▶ _Exercise_:
Give back every record exactly as written.

──────── Records shown

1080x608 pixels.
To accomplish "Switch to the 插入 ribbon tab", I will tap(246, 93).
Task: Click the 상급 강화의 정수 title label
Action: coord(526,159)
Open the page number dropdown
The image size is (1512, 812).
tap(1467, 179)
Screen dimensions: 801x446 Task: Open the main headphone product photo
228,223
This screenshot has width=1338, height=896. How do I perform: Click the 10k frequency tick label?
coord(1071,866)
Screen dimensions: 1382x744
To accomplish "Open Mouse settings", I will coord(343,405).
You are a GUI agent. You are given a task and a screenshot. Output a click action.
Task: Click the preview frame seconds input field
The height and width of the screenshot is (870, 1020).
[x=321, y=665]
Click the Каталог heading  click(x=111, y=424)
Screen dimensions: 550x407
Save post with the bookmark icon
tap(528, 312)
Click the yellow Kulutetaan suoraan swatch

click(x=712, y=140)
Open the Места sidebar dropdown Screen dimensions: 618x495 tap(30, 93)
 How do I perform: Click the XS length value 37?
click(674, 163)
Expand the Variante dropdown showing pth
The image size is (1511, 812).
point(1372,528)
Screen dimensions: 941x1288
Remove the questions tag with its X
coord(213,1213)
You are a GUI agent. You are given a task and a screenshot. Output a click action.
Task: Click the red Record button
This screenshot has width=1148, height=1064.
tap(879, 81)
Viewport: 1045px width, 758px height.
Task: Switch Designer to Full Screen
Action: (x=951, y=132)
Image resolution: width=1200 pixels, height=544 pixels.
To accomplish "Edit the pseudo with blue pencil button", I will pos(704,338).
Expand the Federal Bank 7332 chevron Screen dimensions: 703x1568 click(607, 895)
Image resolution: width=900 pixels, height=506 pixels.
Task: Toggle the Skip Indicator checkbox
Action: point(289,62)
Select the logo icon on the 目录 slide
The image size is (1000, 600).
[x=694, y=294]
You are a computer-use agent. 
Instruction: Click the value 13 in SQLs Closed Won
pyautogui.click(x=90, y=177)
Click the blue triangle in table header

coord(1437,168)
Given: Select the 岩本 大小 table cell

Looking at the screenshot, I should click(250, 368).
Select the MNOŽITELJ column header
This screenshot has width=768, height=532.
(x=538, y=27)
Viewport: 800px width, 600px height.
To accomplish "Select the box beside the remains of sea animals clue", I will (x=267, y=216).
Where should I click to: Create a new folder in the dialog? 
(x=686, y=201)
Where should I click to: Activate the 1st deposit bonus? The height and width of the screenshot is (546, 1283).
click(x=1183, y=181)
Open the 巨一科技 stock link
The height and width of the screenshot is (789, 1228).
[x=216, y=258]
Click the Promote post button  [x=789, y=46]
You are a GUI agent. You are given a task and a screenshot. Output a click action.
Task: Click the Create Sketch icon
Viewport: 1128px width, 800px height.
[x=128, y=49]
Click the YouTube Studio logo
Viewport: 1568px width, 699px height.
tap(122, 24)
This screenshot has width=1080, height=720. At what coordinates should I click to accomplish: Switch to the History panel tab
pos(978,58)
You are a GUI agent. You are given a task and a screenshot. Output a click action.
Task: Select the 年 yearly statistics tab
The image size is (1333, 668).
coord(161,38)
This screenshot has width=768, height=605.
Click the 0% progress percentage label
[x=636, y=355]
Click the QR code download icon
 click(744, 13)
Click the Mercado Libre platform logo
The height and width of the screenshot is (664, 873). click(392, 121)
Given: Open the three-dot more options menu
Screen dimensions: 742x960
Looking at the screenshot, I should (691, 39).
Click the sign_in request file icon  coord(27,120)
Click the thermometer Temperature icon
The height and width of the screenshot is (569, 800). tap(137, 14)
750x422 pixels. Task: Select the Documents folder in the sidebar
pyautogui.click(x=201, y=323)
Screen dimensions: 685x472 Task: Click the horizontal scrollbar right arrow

────────────────

▶ _Completed exercise_:
1080x608 pixels.
To accomplish "Switch to the 插入 ribbon tab", I will tap(246, 93).
Task: Click the 상급 강화의 정수 title label
Action: coord(526,159)
Open the page number dropdown
The image size is (1512, 812).
tap(1467, 179)
Screen dimensions: 801x446 Task: Open the main headphone product photo
228,223
This screenshot has width=1338, height=896. How do I perform: Click the 10k frequency tick label?
coord(1071,866)
Screen dimensions: 1382x744
To accomplish "Open Mouse settings", I will coord(343,405).
You are a GUI agent. You are given a task and a screenshot. Output a click action.
Task: Click the preview frame seconds input field
The height and width of the screenshot is (870, 1020).
[x=321, y=665]
Click the Каталог heading  click(x=111, y=424)
Screen dimensions: 550x407
Save post with the bookmark icon
tap(528, 312)
Click the yellow Kulutetaan suoraan swatch

click(x=712, y=140)
Open the Места sidebar dropdown Screen dimensions: 618x495 tap(30, 93)
 How do I perform: Click the XS length value 37?
click(674, 163)
Expand the Variante dropdown showing pth
The image size is (1511, 812).
point(1372,528)
Screen dimensions: 941x1288
Remove the questions tag with its X
coord(213,1213)
You are a GUI agent. You are given a task and a screenshot. Output a click action.
Task: Click the red Record button
This screenshot has width=1148, height=1064.
tap(879, 81)
Viewport: 1045px width, 758px height.
Task: Switch Designer to Full Screen
Action: (x=951, y=132)
Image resolution: width=1200 pixels, height=544 pixels.
To accomplish "Edit the pseudo with blue pencil button", I will pos(704,338).
Expand the Federal Bank 7332 chevron Screen dimensions: 703x1568 click(607, 895)
Image resolution: width=900 pixels, height=506 pixels.
Task: Toggle the Skip Indicator checkbox
Action: point(289,62)
Select the logo icon on the 目录 slide
The image size is (1000, 600).
[x=694, y=294]
You are a computer-use agent. 
Instruction: Click the value 13 in SQLs Closed Won
pyautogui.click(x=90, y=177)
Click the blue triangle in table header

coord(1437,168)
Given: Select the 岩本 大小 table cell

Looking at the screenshot, I should click(250, 368).
Select the MNOŽITELJ column header
This screenshot has width=768, height=532.
(x=538, y=27)
Viewport: 800px width, 600px height.
To accomplish "Select the box beside the remains of sea animals clue", I will (x=267, y=216).
Where should I click to: Create a new folder in the dialog? 
(x=686, y=201)
Where should I click to: Activate the 1st deposit bonus? The height and width of the screenshot is (546, 1283).
click(x=1183, y=181)
Open the 巨一科技 stock link
The height and width of the screenshot is (789, 1228).
[x=216, y=258]
Click the Promote post button  [x=789, y=46]
You are a GUI agent. You are given a task and a screenshot. Output a click action.
Task: Click the Create Sketch icon
Viewport: 1128px width, 800px height.
[x=128, y=49]
Click the YouTube Studio logo
Viewport: 1568px width, 699px height.
tap(122, 24)
This screenshot has width=1080, height=720. At what coordinates should I click to accomplish: Switch to the History panel tab
pos(978,58)
You are a GUI agent. You are given a task and a screenshot. Output a click action.
Task: Select the 年 yearly statistics tab
The image size is (1333, 668).
coord(161,38)
This screenshot has width=768, height=605.
Click the 0% progress percentage label
[x=636, y=355]
Click the QR code download icon
 click(744, 13)
Click the Mercado Libre platform logo
The height and width of the screenshot is (664, 873). click(392, 121)
Given: Open the three-dot more options menu
Screen dimensions: 742x960
Looking at the screenshot, I should (691, 39).
Click the sign_in request file icon  coord(27,120)
Click the thermometer Temperature icon
The height and width of the screenshot is (569, 800). tap(137, 14)
750x422 pixels. Task: Select the Documents folder in the sidebar
pyautogui.click(x=201, y=323)
Screen dimensions: 685x472 Task: Click the horizontal scrollbar right arrow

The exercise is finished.